* _What you will do_:
All of the entries below are to be repeated word for word.

Saved data entries
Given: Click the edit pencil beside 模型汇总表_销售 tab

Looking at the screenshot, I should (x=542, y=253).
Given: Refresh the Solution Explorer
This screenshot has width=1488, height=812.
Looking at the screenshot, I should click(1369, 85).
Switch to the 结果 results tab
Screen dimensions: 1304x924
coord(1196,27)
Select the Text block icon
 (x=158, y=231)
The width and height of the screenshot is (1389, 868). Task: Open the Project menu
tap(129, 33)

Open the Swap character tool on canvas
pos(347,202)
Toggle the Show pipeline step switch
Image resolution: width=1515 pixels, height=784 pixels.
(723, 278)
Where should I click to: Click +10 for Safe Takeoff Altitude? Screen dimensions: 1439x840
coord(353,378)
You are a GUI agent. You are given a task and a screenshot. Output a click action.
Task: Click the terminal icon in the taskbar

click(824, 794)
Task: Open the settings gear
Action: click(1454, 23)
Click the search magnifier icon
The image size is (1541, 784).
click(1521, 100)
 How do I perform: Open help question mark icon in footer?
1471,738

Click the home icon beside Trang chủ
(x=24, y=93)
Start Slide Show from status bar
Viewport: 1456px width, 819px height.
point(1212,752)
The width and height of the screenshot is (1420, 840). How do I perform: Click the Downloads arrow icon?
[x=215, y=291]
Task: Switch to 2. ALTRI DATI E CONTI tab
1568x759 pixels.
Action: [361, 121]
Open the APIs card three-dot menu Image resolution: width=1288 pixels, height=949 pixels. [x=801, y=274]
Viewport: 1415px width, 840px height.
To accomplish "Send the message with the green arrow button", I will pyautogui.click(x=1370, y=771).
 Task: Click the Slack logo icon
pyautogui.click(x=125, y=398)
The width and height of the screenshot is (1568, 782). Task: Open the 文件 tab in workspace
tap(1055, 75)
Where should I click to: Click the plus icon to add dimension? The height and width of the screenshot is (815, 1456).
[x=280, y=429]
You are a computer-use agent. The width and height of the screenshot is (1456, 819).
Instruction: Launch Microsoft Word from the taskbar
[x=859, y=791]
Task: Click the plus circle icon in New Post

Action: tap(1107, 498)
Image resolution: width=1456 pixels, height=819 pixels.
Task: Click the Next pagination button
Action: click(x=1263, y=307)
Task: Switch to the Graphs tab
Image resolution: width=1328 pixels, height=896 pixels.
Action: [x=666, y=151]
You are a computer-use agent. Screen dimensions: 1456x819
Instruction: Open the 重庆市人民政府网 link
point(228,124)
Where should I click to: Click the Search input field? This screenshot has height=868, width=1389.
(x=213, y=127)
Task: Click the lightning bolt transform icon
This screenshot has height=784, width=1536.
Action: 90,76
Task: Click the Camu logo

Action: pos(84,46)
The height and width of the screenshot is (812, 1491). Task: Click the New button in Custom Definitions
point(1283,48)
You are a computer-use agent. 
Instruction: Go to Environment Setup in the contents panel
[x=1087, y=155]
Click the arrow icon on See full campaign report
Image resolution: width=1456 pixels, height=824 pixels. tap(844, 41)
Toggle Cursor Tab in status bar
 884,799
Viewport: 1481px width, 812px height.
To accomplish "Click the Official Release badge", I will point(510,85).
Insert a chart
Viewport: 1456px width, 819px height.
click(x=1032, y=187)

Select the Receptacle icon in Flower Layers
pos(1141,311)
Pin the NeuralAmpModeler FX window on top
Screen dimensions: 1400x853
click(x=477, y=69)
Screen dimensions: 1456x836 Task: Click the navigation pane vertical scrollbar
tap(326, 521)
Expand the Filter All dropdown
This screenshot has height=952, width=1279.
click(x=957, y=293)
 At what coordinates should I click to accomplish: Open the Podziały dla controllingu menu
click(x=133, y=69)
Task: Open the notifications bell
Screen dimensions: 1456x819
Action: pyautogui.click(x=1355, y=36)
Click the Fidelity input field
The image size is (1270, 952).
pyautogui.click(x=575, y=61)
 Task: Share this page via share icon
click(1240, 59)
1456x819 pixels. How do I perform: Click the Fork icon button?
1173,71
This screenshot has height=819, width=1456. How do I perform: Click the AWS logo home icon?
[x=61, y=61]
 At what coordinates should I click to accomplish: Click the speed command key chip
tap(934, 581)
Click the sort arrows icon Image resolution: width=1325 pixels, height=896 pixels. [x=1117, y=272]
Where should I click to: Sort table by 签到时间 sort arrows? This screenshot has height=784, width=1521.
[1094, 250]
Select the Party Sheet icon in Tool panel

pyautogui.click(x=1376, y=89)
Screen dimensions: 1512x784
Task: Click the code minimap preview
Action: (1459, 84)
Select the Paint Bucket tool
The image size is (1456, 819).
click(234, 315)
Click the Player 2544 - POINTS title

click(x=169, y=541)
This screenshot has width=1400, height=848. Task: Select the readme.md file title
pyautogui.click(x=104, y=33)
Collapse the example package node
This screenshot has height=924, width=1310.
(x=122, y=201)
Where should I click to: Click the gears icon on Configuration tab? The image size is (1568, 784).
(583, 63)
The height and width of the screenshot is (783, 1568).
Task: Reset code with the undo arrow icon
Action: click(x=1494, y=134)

* _Exercise solution_:
Given: Click the edit pencil beside 模型汇总表_销售 tab

Looking at the screenshot, I should (x=542, y=253).
Given: Refresh the Solution Explorer
This screenshot has width=1488, height=812.
Looking at the screenshot, I should click(1369, 85).
Switch to the 结果 results tab
Screen dimensions: 1304x924
coord(1196,27)
Select the Text block icon
 (x=158, y=231)
The width and height of the screenshot is (1389, 868). Task: Open the Project menu
tap(129, 33)

Open the Swap character tool on canvas
pos(347,202)
Toggle the Show pipeline step switch
Image resolution: width=1515 pixels, height=784 pixels.
(723, 278)
Where should I click to: Click +10 for Safe Takeoff Altitude? Screen dimensions: 1439x840
coord(353,378)
You are a GUI agent. You are given a task and a screenshot. Output a click action.
Task: Click the terminal icon in the taskbar

click(824, 794)
Task: Open the settings gear
Action: click(1454, 23)
Click the search magnifier icon
The image size is (1541, 784).
click(1521, 100)
 How do I perform: Open help question mark icon in footer?
1471,738

Click the home icon beside Trang chủ
(x=24, y=93)
Start Slide Show from status bar
Viewport: 1456px width, 819px height.
point(1212,752)
The width and height of the screenshot is (1420, 840). How do I perform: Click the Downloads arrow icon?
[x=215, y=291]
Task: Switch to 2. ALTRI DATI E CONTI tab
1568x759 pixels.
Action: [361, 121]
Open the APIs card three-dot menu Image resolution: width=1288 pixels, height=949 pixels. [x=801, y=274]
Viewport: 1415px width, 840px height.
To accomplish "Send the message with the green arrow button", I will pyautogui.click(x=1370, y=771).
 Task: Click the Slack logo icon
pyautogui.click(x=125, y=398)
The width and height of the screenshot is (1568, 782). Task: Open the 文件 tab in workspace
tap(1055, 75)
Where should I click to: Click the plus icon to add dimension? The height and width of the screenshot is (815, 1456).
[x=280, y=429]
You are a computer-use agent. The width and height of the screenshot is (1456, 819).
Instruction: Launch Microsoft Word from the taskbar
[x=859, y=791]
Task: Click the plus circle icon in New Post

Action: tap(1107, 498)
Image resolution: width=1456 pixels, height=819 pixels.
Task: Click the Next pagination button
Action: click(x=1263, y=307)
Task: Switch to the Graphs tab
Image resolution: width=1328 pixels, height=896 pixels.
Action: [x=666, y=151]
You are a computer-use agent. Screen dimensions: 1456x819
Instruction: Open the 重庆市人民政府网 link
point(228,124)
Where should I click to: Click the Search input field? This screenshot has height=868, width=1389.
(x=213, y=127)
Task: Click the lightning bolt transform icon
This screenshot has height=784, width=1536.
Action: 90,76
Task: Click the Camu logo

Action: pos(84,46)
The height and width of the screenshot is (812, 1491). Task: Click the New button in Custom Definitions
point(1283,48)
You are a computer-use agent. 
Instruction: Go to Environment Setup in the contents panel
[x=1087, y=155]
Click the arrow icon on See full campaign report
Image resolution: width=1456 pixels, height=824 pixels. tap(844, 41)
Toggle Cursor Tab in status bar
 884,799
Viewport: 1481px width, 812px height.
To accomplish "Click the Official Release badge", I will point(510,85).
Insert a chart
Viewport: 1456px width, 819px height.
click(x=1032, y=187)

Select the Receptacle icon in Flower Layers
pos(1141,311)
Pin the NeuralAmpModeler FX window on top
Screen dimensions: 1400x853
click(x=477, y=69)
Screen dimensions: 1456x836 Task: Click the navigation pane vertical scrollbar
tap(326, 521)
Expand the Filter All dropdown
This screenshot has height=952, width=1279.
click(x=957, y=293)
 At what coordinates should I click to accomplish: Open the Podziały dla controllingu menu
click(x=133, y=69)
Task: Open the notifications bell
Screen dimensions: 1456x819
Action: pyautogui.click(x=1355, y=36)
Click the Fidelity input field
The image size is (1270, 952).
pyautogui.click(x=575, y=61)
 Task: Share this page via share icon
click(1240, 59)
1456x819 pixels. How do I perform: Click the Fork icon button?
1173,71
This screenshot has height=819, width=1456. How do I perform: Click the AWS logo home icon?
[x=61, y=61]
 At what coordinates should I click to accomplish: Click the speed command key chip
tap(934, 581)
Click the sort arrows icon Image resolution: width=1325 pixels, height=896 pixels. [x=1117, y=272]
Where should I click to: Sort table by 签到时间 sort arrows? This screenshot has height=784, width=1521.
[1094, 250]
Select the Party Sheet icon in Tool panel

pyautogui.click(x=1376, y=89)
Screen dimensions: 1512x784
Task: Click the code minimap preview
Action: (1459, 84)
Select the Paint Bucket tool
The image size is (1456, 819).
click(234, 315)
Click the Player 2544 - POINTS title

click(x=169, y=541)
This screenshot has width=1400, height=848. Task: Select the readme.md file title
pyautogui.click(x=104, y=33)
Collapse the example package node
This screenshot has height=924, width=1310.
(x=122, y=201)
Where should I click to: Click the gears icon on Configuration tab? The image size is (1568, 784).
(583, 63)
The height and width of the screenshot is (783, 1568).
Task: Reset code with the undo arrow icon
Action: click(x=1494, y=134)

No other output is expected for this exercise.